Septrin Prophylactic Dose for BSA 1.1 m²
For a patient with BSA 1.1 m², the prophylactic dose of Septrin (co-trimoxazole) is 825 mg sulfamethoxazole with 165 mg trimethoprim per day, given as approximately 1.5 tablets twice daily (412.5 mg/82.5 mg per dose). 1
Dosing Calculation
The FDA-approved prophylactic dosing for children is 750 mg/m²/day sulfamethoxazole with 150 mg/m²/day trimethoprim, divided into two equal doses given twice daily 1. This recommendation is supported by the American Academy of Pediatrics 2.
For BSA 1.1 m²:
- Sulfamethoxazole: 750 mg/m²/day × 1.1 m² = 825 mg/day (412.5 mg twice daily) 1
- Trimethoprim: 150 mg/m²/day × 1.1 m² = 165 mg/day (82.5 mg twice daily) 1
Practical Administration
According to the FDA dosing table, patients with BSA 1.06 m² receive 1 tablet (400 mg/80 mg) twice daily 1. Since your patient has BSA 1.1 m², which falls between the 1.06 m² and higher BSA categories, the appropriate dose is:
- 1.5 tablets (600 mg/120 mg) twice daily, or
- Alternatively, 3 single-strength tablets daily divided into two doses 1
This provides 1200 mg sulfamethoxazole and 240 mg trimethoprim daily, which slightly exceeds the calculated dose but remains within safe prophylactic ranges 1.

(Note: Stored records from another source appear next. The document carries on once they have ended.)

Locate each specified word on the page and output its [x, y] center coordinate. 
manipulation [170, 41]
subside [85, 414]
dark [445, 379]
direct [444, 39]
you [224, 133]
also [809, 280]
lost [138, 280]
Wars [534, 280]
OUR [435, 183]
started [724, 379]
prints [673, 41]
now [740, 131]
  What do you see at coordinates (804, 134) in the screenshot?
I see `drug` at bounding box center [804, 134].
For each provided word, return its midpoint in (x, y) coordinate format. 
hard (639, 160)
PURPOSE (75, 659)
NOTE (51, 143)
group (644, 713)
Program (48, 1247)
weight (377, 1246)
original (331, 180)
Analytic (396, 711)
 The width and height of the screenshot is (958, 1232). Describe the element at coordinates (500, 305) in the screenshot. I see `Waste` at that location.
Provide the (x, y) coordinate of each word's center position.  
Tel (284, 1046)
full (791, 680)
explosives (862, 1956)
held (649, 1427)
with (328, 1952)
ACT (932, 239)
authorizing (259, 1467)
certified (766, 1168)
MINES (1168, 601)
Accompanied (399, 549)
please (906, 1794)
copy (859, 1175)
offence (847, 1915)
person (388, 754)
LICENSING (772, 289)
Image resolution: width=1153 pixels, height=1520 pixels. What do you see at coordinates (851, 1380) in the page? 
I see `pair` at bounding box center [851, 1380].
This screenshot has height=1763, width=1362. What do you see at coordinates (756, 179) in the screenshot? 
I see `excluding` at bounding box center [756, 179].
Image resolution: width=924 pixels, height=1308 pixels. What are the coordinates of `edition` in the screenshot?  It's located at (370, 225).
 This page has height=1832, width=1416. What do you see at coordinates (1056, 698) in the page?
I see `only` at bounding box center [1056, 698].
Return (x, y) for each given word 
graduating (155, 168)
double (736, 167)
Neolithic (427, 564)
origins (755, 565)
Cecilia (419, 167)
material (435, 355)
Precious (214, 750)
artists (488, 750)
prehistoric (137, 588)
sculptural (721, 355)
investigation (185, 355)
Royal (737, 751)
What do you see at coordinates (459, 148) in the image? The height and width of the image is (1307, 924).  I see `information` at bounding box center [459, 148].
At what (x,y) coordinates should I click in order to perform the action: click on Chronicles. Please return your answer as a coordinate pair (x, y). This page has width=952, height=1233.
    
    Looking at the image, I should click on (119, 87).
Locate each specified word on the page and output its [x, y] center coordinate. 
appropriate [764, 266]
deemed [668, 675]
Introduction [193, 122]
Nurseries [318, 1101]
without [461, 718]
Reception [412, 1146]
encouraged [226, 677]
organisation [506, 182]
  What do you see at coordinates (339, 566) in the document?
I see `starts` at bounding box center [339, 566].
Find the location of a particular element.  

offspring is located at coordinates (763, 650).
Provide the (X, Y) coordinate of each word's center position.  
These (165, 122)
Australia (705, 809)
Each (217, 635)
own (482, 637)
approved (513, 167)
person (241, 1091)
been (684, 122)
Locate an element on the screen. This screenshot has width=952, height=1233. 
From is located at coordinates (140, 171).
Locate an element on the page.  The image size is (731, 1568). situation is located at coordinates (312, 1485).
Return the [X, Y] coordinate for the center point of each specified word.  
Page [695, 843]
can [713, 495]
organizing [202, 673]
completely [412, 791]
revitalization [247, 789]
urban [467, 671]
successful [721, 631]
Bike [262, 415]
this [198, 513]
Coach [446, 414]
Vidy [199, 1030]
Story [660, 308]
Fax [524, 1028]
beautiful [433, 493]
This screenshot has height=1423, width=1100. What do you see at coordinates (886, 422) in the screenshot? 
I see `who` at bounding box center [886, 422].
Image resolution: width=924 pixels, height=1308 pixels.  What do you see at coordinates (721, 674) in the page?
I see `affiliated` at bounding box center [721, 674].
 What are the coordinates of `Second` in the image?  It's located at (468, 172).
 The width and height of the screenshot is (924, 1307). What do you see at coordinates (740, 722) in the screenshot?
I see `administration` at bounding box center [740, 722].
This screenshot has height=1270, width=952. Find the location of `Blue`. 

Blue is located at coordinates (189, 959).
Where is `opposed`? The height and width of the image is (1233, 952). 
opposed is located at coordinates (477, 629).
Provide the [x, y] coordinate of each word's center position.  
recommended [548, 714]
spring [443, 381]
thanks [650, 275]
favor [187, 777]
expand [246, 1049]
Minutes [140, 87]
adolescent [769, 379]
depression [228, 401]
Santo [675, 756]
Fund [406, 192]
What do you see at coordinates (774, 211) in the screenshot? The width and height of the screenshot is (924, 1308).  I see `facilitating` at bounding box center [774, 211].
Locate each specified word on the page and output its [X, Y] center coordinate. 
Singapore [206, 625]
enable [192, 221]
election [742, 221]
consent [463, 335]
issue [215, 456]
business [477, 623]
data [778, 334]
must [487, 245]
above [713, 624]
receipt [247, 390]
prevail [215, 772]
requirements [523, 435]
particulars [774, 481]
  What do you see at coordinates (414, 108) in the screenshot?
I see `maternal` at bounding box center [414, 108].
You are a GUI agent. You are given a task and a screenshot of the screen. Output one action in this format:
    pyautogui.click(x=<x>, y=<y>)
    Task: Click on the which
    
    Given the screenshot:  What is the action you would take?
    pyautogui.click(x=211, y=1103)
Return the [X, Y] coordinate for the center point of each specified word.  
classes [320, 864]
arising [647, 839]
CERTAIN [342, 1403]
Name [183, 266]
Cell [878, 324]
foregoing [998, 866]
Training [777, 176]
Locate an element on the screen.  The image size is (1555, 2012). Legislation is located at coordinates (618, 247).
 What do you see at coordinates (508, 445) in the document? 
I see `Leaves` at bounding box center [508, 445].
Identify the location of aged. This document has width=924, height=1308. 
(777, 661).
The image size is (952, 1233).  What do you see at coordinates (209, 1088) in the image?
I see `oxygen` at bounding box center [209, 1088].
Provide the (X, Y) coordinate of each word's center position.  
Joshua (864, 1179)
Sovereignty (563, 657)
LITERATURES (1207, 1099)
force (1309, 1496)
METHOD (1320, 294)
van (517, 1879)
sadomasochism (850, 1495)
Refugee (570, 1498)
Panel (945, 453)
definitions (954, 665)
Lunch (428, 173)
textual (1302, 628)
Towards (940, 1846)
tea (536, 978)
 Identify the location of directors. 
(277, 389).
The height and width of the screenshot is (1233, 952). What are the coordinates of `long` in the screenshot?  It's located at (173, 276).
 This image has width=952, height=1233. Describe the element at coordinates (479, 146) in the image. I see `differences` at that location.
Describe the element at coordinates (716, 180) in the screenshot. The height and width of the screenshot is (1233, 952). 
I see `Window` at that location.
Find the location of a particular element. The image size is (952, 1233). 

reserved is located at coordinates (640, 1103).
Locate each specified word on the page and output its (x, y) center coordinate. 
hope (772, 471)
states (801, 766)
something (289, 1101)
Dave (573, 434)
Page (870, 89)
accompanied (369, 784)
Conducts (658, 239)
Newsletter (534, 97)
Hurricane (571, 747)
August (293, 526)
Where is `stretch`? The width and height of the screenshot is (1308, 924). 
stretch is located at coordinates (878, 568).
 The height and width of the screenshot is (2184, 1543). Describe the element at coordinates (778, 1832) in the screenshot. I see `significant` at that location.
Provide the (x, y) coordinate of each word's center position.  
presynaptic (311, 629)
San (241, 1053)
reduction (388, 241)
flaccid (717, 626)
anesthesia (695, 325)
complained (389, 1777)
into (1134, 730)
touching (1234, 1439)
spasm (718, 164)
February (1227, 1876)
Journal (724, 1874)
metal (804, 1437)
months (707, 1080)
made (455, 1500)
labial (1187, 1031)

Important Clinical Considerations
Renal Function Monitoring
Assess creatinine clearance before initiating therapy 1. For patients with:
- CrCl >30 mL/min: Use standard dosing 1
- CrCl 15-30 mL/min: Reduce dose by 50% 1
- CrCl <15 mL/min: Co-trimoxazole is not recommended 2, 1
Duration and Monitoring
The typical prophylactic regimen is given on 3 consecutive days per week for Pneumocystis prophylaxis 1. However, for continuous daily prophylaxis (as in IBD patients on triple immunosuppression), 960 mg three times weekly or 480 mg daily are widely used alternatives 3.
Monitor for adverse effects in 25-33% of patients, though discontinuation is rarely necessary 2. Key adverse effects include:
- Dermatological reactions (rash, photosensitivity, Stevens-Johnson syndrome) 4
- Gastrointestinal symptoms (nausea, vomiting, diarrhea) 4
- Hematologic abnormalities (monitor CBC periodically) 4
Contraindications
Do not use in patients with 4:
- Hypersensitivity to sulfonamides or trimethoprim
- Severe renal impairment (CrCl <15 mL/min)
- Significant hepatic impairment
- Infants under 2 months of age
Drug Interactions
Monitor closely when co-administered with 4:
- Anticoagulants (increased bleeding risk)
- Methotrexate (increased toxicity)
- Phenytoin (altered levels)
- Cyclosporine (nephrotoxicity risk)
Common Pitfalls
Avoid using adult fixed-dose recommendations (one double-strength tablet daily) for pediatric or BSA-based dosing, as this may result in under- or overdosing 2, 1. Always calculate based on BSA when specified in the dosing guidelines, particularly for patients outside typical adult body habitus 3, 5.
BSA-based dosing is well-established in nephrology practice for peritoneal dialysis patients and other populations requiring precise dose adjustments 2, 6.